◆ **Prompt**:
Your answer must be the exact lines from the one holding "Open the Extensions tab" through the last line of the records below, with no pictures.

◆ **Exercise inputs**:
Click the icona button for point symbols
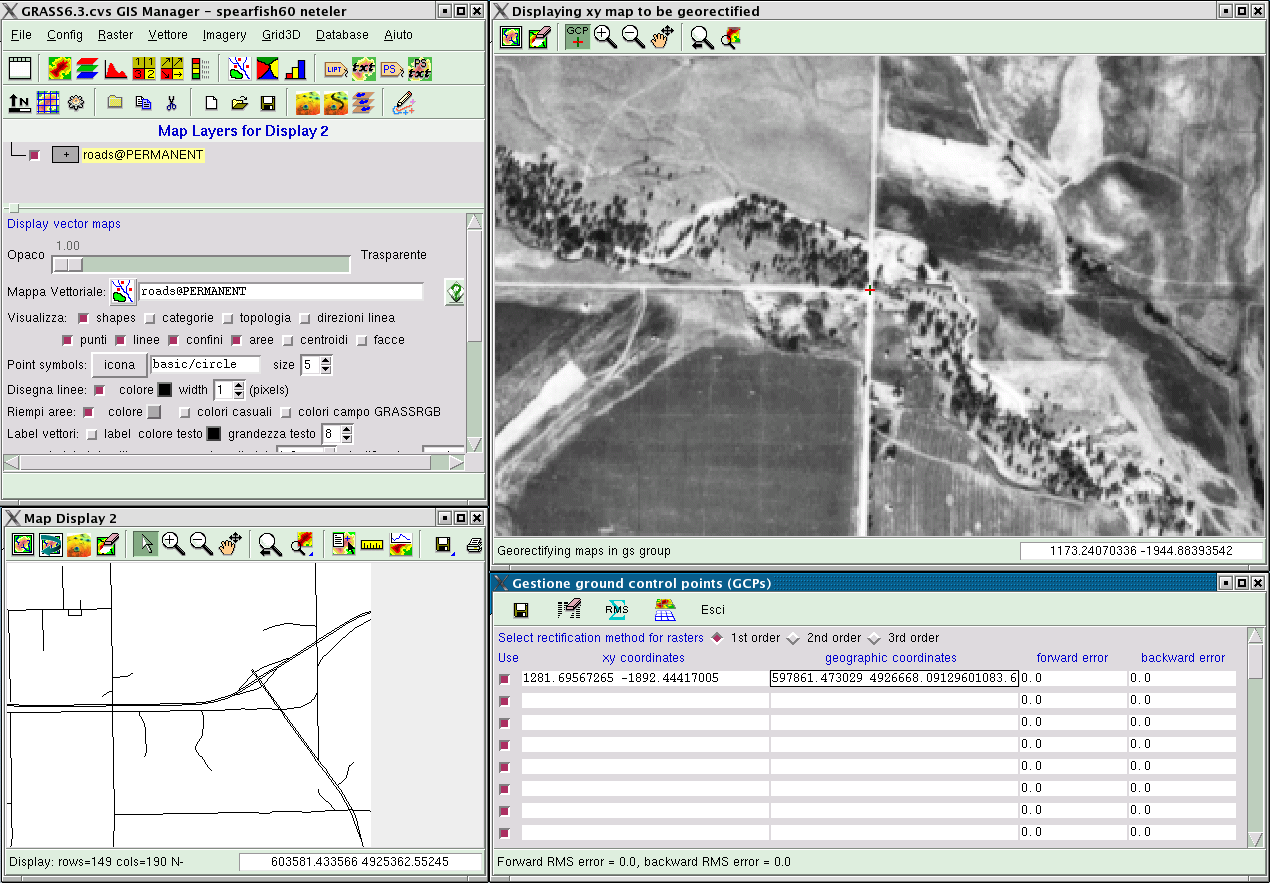The width and height of the screenshot is (1270, 883). point(119,365)
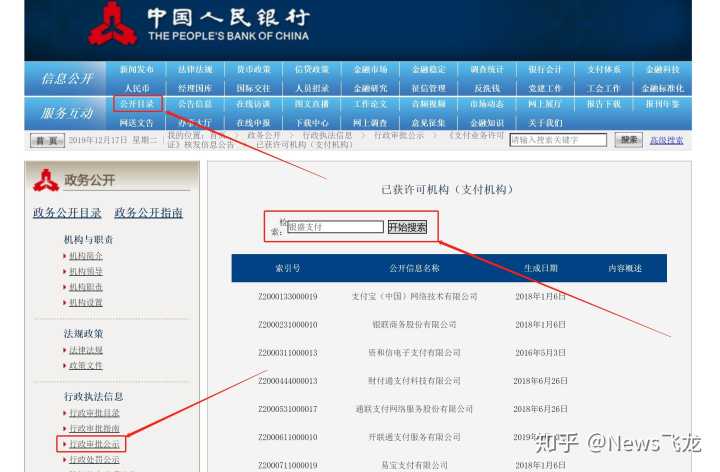Click the 关于我们 navigation item
Viewport: 720px width, 472px height.
point(545,122)
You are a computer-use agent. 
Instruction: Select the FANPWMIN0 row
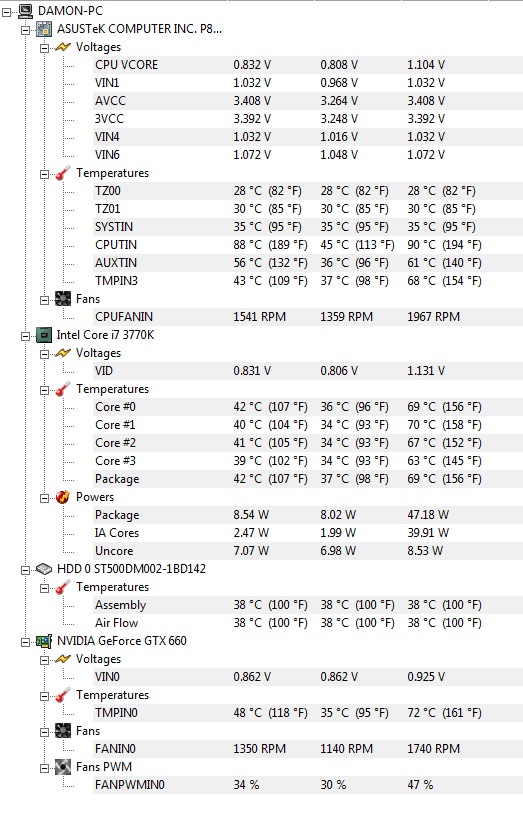pos(308,785)
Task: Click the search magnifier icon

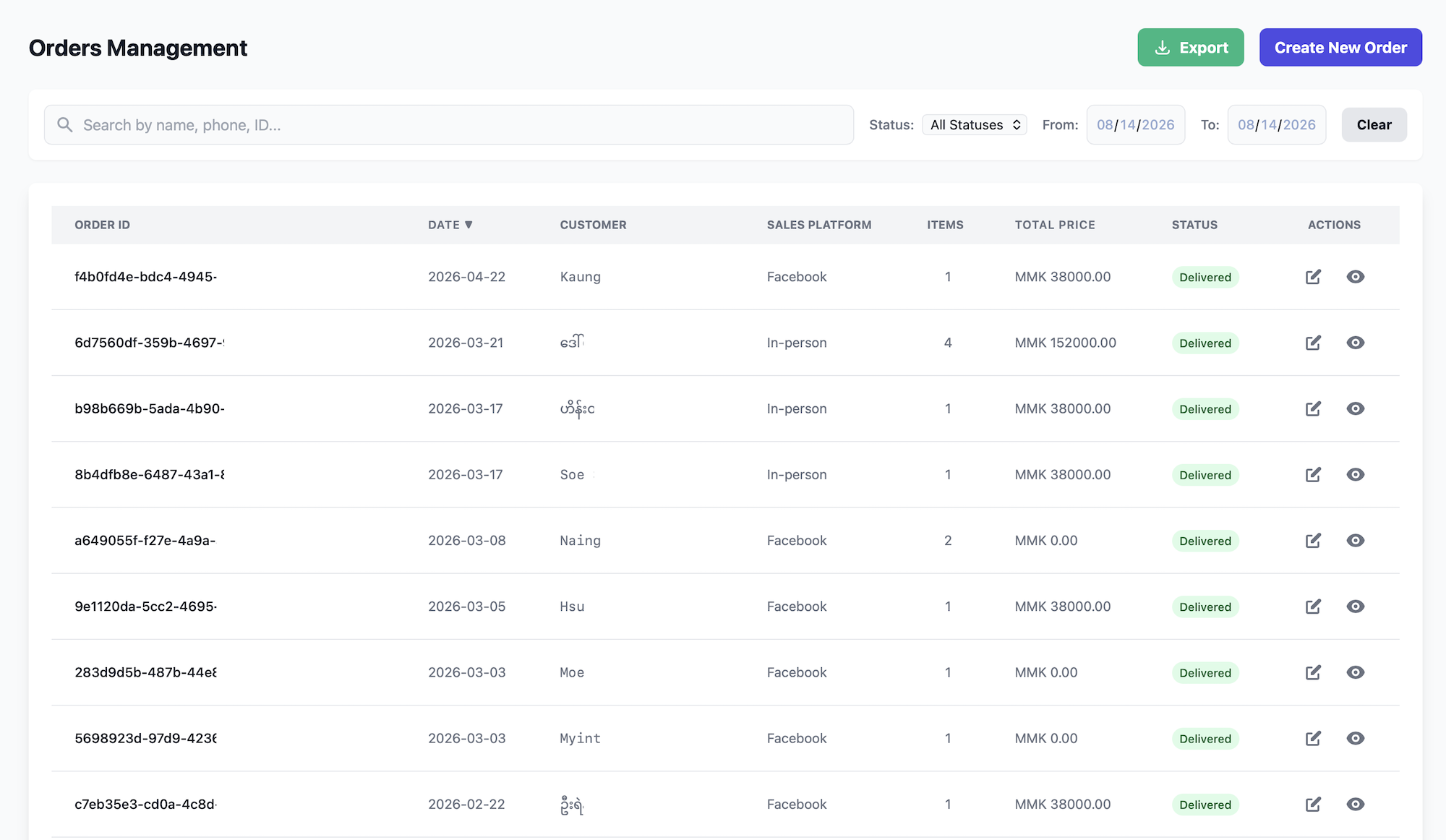Action: pos(65,125)
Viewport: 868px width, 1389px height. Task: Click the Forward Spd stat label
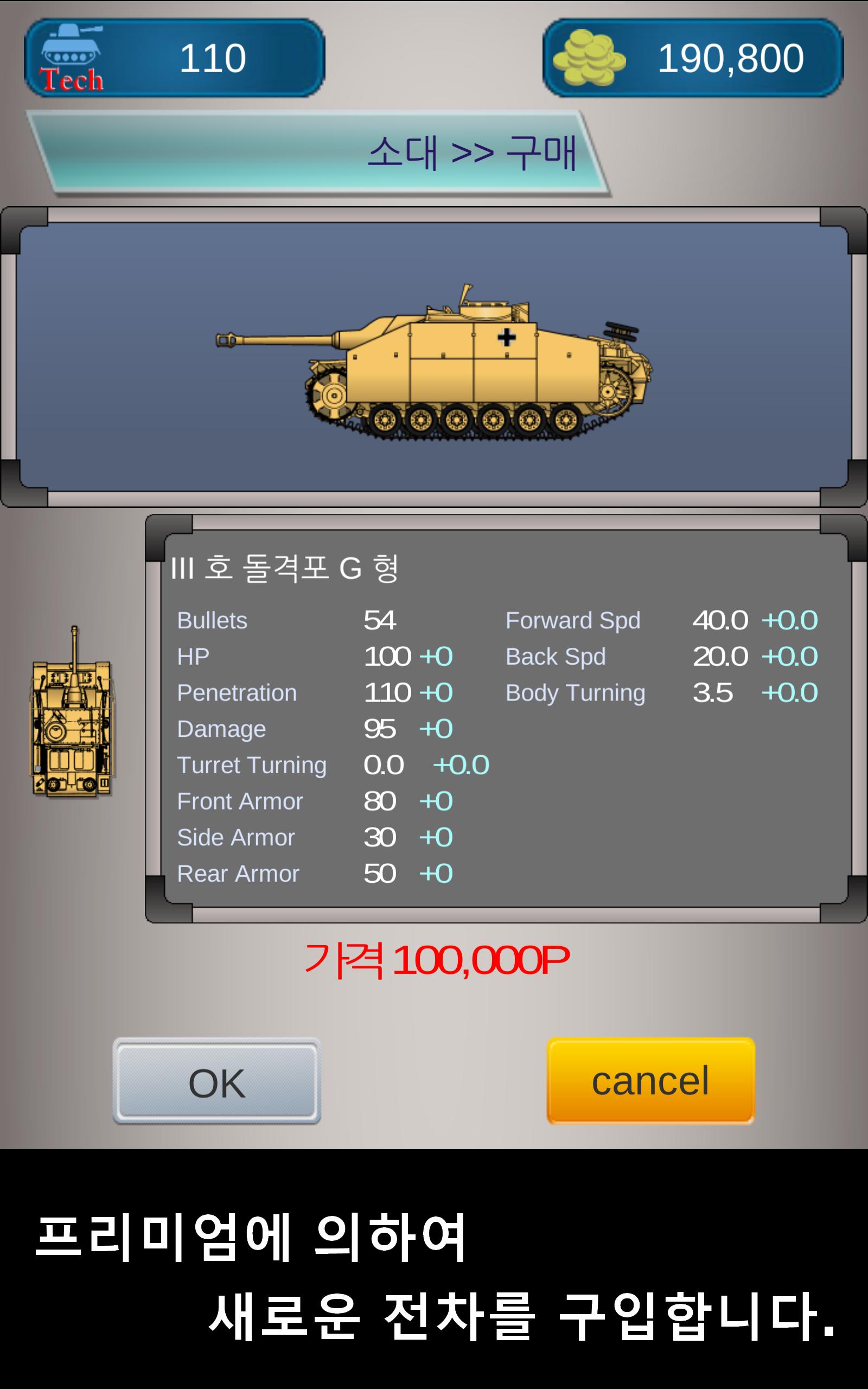(x=572, y=621)
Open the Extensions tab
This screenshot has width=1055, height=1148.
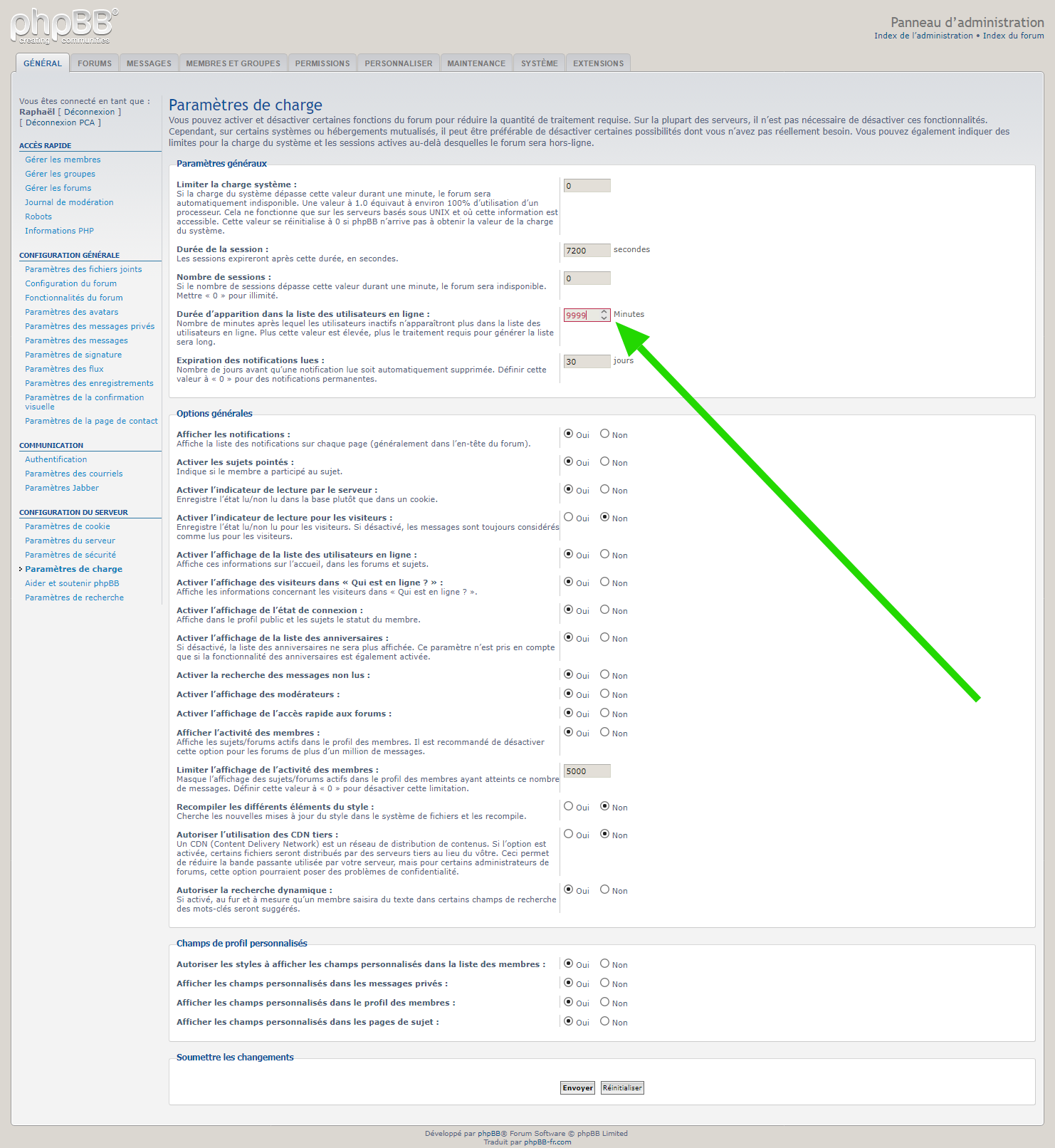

◆ **Reply to the task**:
Open the Extensions tab
This screenshot has width=1055, height=1148.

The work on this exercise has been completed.